Passage for review Block Start

Questions

Question

ZINB-WaVE-DESeq2 with Bulk Data: Choice of Epsilon value, K and gene number

0

Entering edit mode

rowcyclecamp • 0

@rowcyclecamp-16750

Last seen 3.7 years ago

United Kingdom

Hello,

My questions are about using ZINB-WaVE.

I have written out the main steps I took to reach this point. If you don't have the time to read it, my questions are written under the heading below. Thank you!

Questions

How should I decide on a value for K when running zinbwave()? Will this impact observational weights when using DESeq2?
- I have so far tested K=2 and K=3, based on principal components analysis identifying 2 major sources of variation (shown below). There are 4 different biological conditions and 1 technical covariate, however, so should K be set to reflect this?

Should I filter genes for the dimensionality reduction step?

Passage for review Block End
Dataset records Block Start

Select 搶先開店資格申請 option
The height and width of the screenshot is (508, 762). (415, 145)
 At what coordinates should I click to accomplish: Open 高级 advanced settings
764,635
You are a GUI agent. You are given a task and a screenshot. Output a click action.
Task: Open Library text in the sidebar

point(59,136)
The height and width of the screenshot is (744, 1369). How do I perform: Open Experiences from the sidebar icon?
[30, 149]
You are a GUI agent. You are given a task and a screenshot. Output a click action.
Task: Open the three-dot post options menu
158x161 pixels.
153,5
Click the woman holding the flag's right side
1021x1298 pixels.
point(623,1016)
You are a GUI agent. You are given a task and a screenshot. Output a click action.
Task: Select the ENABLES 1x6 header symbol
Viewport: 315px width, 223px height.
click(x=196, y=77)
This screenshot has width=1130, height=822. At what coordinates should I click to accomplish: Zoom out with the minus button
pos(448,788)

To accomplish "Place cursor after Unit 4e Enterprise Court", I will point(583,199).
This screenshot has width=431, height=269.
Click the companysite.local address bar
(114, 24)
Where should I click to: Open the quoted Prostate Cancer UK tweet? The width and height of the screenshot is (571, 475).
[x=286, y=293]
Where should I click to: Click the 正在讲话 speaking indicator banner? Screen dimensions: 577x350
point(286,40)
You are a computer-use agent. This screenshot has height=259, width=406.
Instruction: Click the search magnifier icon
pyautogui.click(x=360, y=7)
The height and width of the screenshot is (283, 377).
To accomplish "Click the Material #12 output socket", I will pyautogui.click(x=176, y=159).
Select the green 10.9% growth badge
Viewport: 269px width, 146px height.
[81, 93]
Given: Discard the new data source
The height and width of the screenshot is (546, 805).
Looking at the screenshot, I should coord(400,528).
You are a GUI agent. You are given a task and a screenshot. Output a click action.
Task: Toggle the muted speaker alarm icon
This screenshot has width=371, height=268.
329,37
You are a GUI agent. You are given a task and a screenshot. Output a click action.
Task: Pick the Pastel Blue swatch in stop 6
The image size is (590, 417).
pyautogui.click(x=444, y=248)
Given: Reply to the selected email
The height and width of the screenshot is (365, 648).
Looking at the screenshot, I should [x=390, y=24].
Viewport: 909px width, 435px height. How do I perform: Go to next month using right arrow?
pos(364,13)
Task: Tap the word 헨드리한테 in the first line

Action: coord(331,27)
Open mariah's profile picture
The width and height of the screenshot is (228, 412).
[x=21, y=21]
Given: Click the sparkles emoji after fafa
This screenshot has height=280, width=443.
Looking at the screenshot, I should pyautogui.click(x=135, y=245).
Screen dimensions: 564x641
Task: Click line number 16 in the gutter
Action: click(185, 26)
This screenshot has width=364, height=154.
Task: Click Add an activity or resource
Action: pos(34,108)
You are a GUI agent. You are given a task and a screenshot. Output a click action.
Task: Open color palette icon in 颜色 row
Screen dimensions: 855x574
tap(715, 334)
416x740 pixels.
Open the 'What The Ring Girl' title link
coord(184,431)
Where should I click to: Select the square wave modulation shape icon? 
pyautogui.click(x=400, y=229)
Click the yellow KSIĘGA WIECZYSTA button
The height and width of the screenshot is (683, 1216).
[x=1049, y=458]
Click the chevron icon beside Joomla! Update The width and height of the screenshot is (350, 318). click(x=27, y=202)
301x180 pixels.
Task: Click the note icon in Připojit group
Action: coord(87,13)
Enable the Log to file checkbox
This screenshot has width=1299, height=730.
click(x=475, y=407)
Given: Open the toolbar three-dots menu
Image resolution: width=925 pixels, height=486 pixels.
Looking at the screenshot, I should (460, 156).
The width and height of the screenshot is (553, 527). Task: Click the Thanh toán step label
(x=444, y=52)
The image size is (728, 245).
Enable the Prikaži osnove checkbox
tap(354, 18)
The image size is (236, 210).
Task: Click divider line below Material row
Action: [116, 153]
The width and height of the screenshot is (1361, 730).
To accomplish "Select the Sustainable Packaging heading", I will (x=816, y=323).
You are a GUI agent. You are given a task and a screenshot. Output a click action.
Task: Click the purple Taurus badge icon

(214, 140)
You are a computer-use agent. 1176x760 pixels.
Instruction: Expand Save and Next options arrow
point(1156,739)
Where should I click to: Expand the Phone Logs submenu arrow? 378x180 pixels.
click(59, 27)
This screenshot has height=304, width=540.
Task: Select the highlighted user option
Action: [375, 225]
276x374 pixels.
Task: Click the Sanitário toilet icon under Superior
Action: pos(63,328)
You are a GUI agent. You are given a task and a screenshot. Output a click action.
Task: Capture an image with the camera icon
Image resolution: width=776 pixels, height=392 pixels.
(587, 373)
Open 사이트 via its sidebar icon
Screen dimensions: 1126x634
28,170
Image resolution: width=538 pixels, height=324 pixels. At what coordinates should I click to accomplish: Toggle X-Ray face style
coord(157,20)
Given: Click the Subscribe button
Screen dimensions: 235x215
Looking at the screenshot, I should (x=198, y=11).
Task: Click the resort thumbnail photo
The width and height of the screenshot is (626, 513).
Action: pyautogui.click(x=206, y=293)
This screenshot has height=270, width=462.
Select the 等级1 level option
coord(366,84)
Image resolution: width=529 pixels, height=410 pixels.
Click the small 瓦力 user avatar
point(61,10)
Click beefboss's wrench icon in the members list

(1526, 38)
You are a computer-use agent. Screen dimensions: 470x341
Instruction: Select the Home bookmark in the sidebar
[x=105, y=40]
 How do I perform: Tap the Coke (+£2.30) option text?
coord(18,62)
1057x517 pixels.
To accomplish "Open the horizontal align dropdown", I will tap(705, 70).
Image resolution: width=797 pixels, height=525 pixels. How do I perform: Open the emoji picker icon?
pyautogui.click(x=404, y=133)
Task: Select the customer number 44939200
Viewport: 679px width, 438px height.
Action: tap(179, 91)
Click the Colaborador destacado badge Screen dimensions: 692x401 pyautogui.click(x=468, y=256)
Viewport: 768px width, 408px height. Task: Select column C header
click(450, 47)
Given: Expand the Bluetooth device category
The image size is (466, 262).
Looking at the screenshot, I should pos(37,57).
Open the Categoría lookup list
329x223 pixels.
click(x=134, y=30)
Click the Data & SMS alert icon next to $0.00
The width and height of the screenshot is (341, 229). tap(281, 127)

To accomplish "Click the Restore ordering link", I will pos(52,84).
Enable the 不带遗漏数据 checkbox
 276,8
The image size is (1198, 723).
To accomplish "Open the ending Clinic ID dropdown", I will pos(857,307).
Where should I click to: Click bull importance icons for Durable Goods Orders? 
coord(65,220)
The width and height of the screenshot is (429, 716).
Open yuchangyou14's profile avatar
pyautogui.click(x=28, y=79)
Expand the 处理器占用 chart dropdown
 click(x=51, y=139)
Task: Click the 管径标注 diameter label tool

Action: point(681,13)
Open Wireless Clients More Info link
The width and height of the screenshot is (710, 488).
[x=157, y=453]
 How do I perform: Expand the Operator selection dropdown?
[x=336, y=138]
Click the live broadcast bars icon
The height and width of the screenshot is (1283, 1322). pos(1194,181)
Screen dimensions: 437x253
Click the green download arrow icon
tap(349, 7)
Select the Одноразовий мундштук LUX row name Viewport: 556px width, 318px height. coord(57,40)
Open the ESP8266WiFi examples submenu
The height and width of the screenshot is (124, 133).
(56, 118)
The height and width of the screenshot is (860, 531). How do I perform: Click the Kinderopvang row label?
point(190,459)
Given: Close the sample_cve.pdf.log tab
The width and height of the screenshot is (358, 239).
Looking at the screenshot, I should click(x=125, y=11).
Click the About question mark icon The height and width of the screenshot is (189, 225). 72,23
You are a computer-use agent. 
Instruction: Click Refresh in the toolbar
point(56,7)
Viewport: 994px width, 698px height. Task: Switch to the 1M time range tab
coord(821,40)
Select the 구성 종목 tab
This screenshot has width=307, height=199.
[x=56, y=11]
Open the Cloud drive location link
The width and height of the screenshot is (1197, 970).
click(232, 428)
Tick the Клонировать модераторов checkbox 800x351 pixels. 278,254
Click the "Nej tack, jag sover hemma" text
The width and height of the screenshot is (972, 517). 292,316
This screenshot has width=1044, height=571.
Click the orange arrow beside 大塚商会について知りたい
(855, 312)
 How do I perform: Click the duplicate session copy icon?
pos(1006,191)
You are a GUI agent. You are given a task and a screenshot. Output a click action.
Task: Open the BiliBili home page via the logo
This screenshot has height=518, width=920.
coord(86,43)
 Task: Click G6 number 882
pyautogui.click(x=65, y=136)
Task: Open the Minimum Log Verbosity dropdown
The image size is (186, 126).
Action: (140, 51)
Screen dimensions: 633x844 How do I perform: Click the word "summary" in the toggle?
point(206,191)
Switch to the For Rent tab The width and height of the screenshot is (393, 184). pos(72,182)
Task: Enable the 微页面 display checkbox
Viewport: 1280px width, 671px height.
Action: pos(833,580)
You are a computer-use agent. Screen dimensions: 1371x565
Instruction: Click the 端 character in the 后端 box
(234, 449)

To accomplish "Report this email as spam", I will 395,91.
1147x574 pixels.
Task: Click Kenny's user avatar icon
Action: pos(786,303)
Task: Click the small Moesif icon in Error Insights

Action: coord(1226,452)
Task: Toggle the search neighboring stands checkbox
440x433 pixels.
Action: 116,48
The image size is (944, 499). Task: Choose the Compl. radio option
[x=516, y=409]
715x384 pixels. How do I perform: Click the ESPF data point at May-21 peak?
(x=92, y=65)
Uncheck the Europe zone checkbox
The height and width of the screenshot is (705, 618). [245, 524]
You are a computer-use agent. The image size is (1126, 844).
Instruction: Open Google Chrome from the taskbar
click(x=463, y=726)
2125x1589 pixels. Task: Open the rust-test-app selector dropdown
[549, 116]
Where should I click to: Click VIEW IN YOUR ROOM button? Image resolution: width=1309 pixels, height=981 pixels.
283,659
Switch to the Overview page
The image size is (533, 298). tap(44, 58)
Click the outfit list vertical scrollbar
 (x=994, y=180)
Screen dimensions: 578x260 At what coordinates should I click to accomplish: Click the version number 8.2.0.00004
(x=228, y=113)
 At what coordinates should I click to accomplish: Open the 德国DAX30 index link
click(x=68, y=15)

Dataset records Block End

## [Exercise requirements]
1. Extract the passage of the forum post from "My questions are about" to "when using DESeq2?", word for word.
2. Write out each sentence in the forum post that ends with a question mark.
The saved data entries are separate material from the forum post.

## [Responses for each task]
1.
My questions are about using ZINB-WaVE.

I have written out the main steps I took to reach this point. If you don't have the time to read it, my questions are written under the heading below. Thank you!

Questions

How should I decide on a value for K when running zinbwave()? Will this impact observational weights when using DESeq2?

2.
How should I decide on a value for K when running zinbwave()?
Will this impact observational weights when using DESeq2?
There are 4 different biological conditions and 1 technical covariate, however, so should K be set to reflect this?
Should I filter genes for the dimensionality reduction step?